=== Supplied data ===

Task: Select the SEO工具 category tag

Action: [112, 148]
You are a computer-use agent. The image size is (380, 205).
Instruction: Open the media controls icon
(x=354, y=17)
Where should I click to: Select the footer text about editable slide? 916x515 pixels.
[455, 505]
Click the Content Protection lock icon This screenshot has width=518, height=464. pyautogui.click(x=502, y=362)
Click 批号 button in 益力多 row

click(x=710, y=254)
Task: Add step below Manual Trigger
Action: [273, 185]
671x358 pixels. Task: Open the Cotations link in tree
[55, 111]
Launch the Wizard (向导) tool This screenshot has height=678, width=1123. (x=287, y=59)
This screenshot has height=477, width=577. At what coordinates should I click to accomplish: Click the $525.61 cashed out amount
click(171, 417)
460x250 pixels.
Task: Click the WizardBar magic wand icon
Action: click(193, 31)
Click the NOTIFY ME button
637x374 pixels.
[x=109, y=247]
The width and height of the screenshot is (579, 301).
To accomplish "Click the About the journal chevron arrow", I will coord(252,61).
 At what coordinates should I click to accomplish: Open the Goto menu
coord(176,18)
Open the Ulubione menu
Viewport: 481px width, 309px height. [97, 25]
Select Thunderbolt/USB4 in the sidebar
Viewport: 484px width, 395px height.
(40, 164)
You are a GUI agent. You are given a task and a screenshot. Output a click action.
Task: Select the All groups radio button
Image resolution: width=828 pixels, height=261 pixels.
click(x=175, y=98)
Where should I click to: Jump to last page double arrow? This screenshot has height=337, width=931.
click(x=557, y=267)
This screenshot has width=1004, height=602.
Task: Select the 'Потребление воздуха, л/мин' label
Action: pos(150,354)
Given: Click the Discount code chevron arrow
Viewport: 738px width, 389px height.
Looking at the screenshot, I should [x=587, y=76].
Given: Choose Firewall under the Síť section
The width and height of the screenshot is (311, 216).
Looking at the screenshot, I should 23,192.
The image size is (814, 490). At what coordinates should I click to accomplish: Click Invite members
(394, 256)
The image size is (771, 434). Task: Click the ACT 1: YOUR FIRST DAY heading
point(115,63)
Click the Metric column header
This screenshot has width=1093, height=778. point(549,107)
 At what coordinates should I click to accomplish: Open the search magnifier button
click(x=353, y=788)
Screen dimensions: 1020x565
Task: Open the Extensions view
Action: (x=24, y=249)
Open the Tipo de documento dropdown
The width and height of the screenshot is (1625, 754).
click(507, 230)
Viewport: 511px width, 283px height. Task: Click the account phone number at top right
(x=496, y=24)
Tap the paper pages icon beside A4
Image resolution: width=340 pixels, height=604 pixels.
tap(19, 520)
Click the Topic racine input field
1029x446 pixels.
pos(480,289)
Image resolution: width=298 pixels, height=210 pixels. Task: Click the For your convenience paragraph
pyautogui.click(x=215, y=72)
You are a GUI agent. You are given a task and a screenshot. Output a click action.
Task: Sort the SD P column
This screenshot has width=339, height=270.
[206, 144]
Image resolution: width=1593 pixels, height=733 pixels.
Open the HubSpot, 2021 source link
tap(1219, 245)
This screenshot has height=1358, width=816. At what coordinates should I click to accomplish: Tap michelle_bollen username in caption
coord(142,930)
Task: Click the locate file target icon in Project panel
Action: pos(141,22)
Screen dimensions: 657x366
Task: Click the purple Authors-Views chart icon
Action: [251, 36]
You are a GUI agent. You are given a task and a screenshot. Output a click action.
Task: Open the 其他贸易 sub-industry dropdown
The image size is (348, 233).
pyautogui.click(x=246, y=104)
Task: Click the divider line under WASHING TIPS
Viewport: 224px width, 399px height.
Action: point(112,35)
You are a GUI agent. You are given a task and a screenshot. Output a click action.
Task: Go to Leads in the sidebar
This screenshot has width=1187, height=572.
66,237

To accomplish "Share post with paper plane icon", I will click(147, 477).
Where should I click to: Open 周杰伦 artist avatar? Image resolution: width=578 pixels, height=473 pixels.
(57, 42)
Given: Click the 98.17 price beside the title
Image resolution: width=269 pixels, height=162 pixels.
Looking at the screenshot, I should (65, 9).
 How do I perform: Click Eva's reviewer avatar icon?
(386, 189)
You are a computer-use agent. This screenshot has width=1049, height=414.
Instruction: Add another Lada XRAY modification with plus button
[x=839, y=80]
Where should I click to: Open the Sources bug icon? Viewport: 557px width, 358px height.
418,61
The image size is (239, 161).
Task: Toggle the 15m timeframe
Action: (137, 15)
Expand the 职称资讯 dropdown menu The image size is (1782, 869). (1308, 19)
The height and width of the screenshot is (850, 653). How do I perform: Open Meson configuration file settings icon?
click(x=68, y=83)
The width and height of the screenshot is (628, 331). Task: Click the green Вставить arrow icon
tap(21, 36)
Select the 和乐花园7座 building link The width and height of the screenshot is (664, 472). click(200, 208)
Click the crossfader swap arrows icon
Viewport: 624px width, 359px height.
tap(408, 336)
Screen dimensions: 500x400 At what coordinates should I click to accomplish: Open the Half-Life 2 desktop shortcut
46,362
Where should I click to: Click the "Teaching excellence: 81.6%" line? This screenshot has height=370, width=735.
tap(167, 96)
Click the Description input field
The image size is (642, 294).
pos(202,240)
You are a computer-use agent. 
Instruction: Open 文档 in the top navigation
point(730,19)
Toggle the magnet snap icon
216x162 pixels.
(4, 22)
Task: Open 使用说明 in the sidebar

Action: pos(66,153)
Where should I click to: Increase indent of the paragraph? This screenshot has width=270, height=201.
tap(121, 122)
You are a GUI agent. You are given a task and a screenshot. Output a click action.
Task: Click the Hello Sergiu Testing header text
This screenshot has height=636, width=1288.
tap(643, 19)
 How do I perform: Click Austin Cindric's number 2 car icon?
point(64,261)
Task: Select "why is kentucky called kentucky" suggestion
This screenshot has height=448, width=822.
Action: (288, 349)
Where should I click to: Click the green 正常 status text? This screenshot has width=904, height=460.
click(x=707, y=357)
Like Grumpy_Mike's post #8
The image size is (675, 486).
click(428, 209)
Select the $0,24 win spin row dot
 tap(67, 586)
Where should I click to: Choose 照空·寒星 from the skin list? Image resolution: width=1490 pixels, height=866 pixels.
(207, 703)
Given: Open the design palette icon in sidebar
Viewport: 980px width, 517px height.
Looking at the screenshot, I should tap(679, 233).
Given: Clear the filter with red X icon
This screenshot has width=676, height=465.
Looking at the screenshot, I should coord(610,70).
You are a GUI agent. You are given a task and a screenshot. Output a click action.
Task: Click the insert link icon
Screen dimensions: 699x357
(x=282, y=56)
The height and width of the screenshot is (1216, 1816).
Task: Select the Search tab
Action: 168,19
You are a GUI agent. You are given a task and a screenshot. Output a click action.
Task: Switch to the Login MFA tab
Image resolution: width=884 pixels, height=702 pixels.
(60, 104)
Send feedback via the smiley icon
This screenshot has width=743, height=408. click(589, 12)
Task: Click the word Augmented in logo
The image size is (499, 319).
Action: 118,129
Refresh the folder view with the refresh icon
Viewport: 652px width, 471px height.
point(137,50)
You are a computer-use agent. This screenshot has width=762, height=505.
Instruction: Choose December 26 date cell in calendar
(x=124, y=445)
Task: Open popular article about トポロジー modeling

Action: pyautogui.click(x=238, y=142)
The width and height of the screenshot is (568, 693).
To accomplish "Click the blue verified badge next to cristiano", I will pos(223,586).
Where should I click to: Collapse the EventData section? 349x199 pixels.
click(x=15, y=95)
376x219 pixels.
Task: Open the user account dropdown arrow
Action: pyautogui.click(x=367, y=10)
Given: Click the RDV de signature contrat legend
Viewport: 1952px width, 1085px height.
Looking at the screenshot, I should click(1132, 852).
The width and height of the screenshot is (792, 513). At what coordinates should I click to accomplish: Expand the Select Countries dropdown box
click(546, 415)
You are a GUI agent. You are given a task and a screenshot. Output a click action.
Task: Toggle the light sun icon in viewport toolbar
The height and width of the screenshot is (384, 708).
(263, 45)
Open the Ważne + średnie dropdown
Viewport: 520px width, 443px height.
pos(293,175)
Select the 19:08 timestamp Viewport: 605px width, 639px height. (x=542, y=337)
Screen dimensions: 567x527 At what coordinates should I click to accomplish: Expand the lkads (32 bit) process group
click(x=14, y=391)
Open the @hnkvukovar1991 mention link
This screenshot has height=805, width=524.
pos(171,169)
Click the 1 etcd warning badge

===

**Problem to work on**
For the listing above, print only the lines starting at the line containing "The image size is (348, 233)." and ending at the line containing "has width=1049, height=414.", exactly, both included.

**Solution for this task**
The image size is (348, 233).
pyautogui.click(x=246, y=104)
Task: Click the divider line under WASHING TIPS
Viewport: 224px width, 399px height.
Action: point(112,35)
You are a GUI agent. You are given a task and a screenshot. Output a click action.
Task: Go to Leads in the sidebar
This screenshot has width=1187, height=572.
66,237

To accomplish "Share post with paper plane icon", I will click(147, 477).
Where should I click to: Open 周杰伦 artist avatar? Image resolution: width=578 pixels, height=473 pixels.
(57, 42)
Given: Click the 98.17 price beside the title
Image resolution: width=269 pixels, height=162 pixels.
Looking at the screenshot, I should (65, 9).
 How do I perform: Click Eva's reviewer avatar icon?
(386, 189)
You are a computer-use agent. This screenshot has width=1049, height=414.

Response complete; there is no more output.